## TASK REQUIREMENTS
Write out exactly the lines of the material below, beginning at the top and ending at the line that contains "Switch to the Assessment tab".
========================
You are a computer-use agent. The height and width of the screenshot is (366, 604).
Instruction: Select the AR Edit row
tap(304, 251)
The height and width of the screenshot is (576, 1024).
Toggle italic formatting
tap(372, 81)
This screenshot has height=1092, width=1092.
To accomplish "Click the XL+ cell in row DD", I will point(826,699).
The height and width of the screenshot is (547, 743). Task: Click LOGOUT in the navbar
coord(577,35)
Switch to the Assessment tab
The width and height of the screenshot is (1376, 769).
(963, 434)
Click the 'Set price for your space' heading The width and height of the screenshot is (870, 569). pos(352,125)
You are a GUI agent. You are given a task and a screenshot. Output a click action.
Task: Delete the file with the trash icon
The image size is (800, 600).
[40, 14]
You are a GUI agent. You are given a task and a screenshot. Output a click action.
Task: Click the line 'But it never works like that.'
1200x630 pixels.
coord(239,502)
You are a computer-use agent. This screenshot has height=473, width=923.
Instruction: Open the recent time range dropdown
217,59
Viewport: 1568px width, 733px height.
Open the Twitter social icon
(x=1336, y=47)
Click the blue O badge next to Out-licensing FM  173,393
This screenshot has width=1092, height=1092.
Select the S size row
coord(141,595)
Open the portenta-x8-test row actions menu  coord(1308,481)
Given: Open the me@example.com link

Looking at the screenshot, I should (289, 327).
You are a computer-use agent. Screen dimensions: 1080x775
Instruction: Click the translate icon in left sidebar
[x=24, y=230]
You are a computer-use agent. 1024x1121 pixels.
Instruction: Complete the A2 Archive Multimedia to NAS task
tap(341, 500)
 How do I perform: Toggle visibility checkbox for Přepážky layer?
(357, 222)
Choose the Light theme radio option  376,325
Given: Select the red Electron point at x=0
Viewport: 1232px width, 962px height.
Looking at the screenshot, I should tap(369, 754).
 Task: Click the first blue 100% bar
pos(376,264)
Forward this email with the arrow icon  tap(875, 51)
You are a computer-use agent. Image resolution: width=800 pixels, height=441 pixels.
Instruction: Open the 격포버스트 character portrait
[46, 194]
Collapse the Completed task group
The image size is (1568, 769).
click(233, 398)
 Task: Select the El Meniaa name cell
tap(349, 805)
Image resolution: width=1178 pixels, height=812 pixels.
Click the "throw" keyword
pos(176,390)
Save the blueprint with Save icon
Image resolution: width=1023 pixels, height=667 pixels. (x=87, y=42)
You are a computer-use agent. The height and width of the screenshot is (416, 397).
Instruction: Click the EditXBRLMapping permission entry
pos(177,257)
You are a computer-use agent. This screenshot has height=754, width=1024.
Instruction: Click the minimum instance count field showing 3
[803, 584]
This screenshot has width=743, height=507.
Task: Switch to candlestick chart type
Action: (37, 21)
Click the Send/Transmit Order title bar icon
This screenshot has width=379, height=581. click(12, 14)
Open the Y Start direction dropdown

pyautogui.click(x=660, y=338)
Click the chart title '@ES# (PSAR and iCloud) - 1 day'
========================
## SOLUTION TO THIS PROBLEM
You are a computer-use agent. The height and width of the screenshot is (366, 604).
Instruction: Select the AR Edit row
tap(304, 251)
The height and width of the screenshot is (576, 1024).
Toggle italic formatting
tap(372, 81)
This screenshot has height=1092, width=1092.
To accomplish "Click the XL+ cell in row DD", I will point(826,699).
The height and width of the screenshot is (547, 743). Task: Click LOGOUT in the navbar
coord(577,35)
Switch to the Assessment tab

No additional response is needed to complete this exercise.